=== Work task ===
Show every line of the data that includes the word "agent".

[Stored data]
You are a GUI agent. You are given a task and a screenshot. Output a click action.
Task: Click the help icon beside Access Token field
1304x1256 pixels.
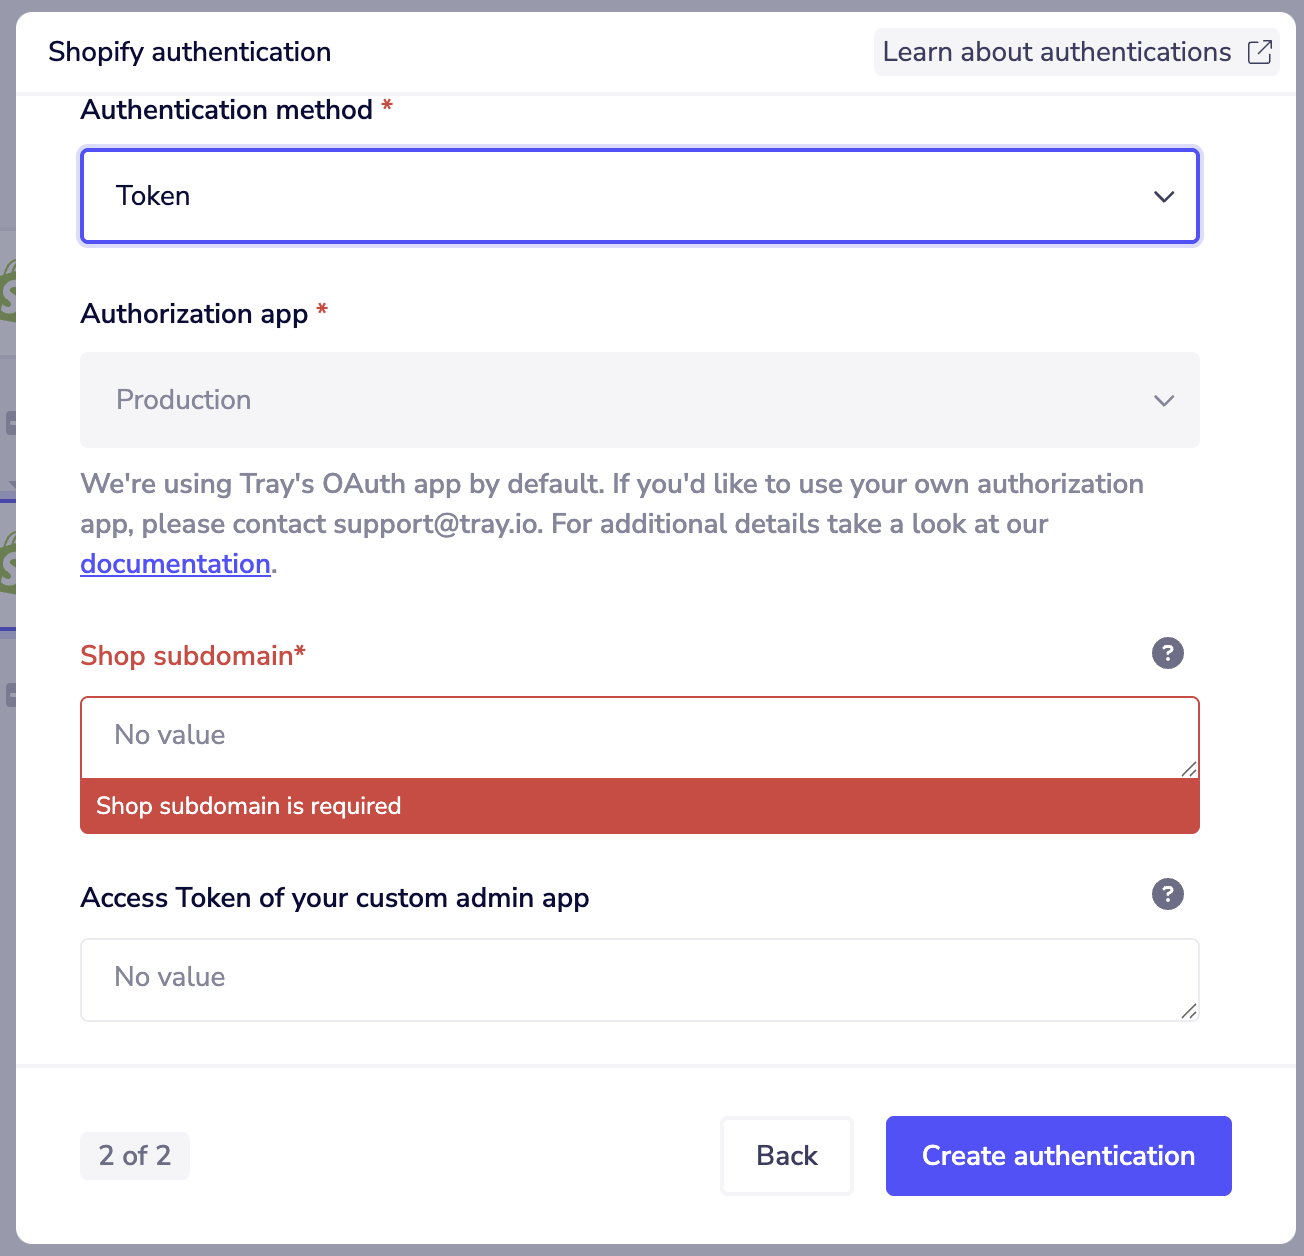click(1167, 894)
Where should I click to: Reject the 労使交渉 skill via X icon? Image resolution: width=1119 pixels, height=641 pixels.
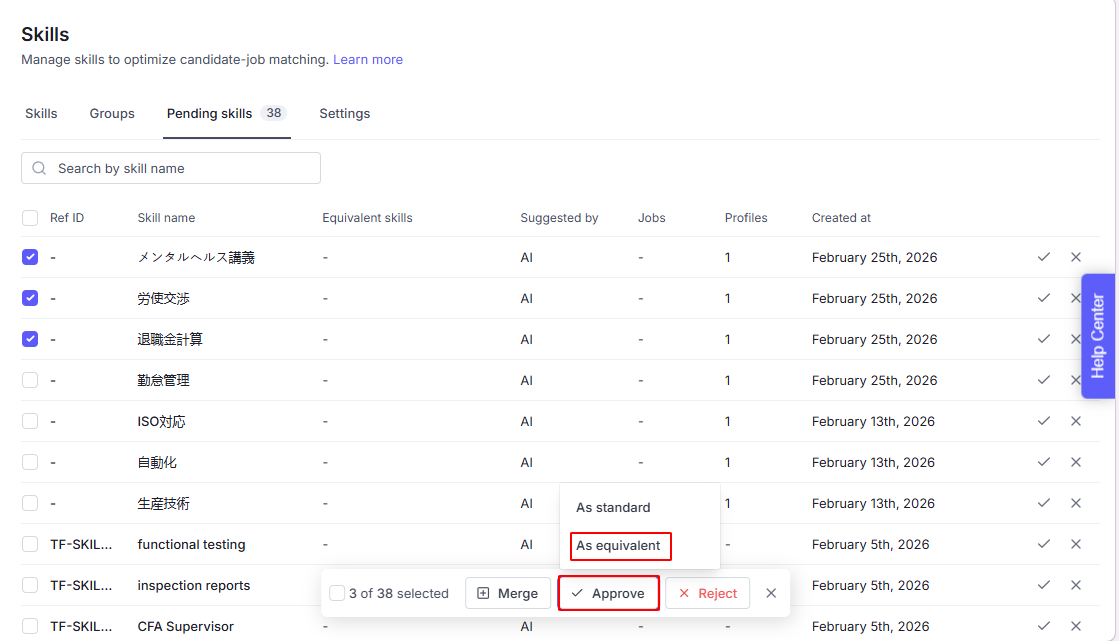[x=1076, y=298]
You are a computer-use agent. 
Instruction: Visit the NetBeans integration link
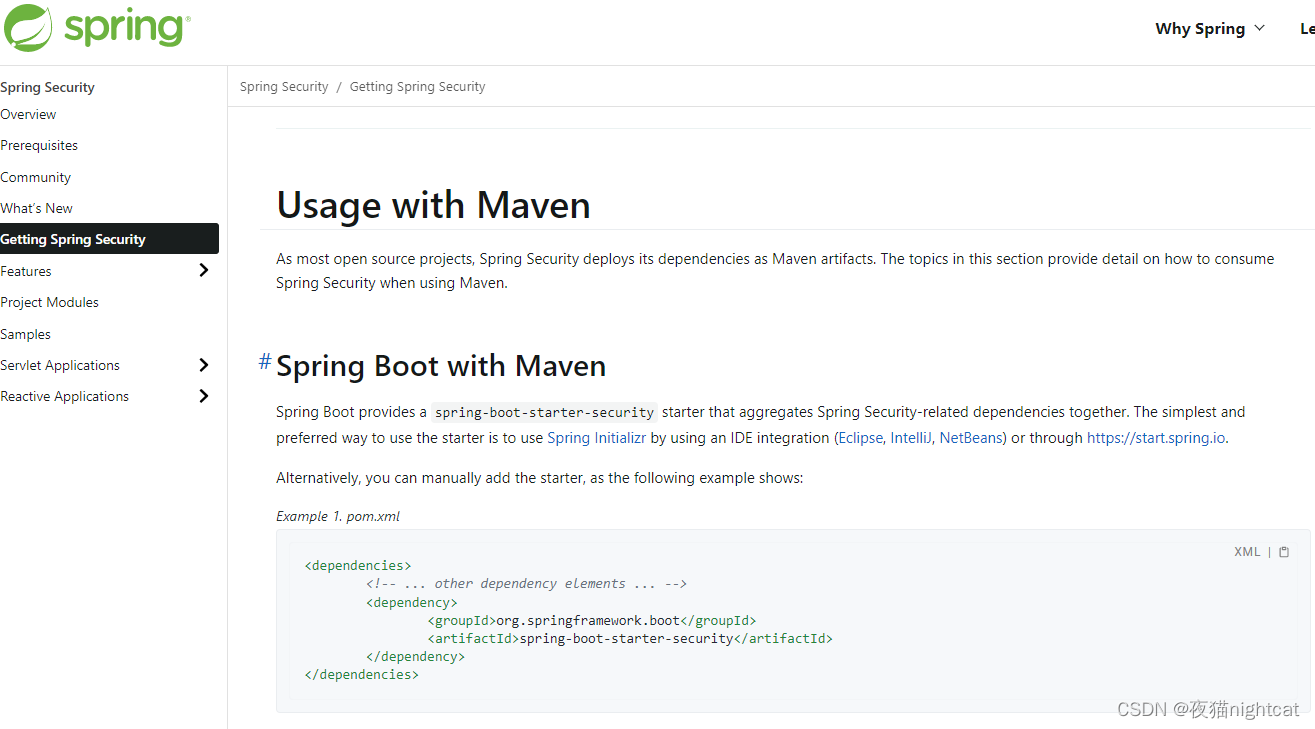(x=970, y=438)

=== Written answer ===
You are a GUI agent. You are given a task and a screenshot. Output a click action.
You are a computer-use agent. 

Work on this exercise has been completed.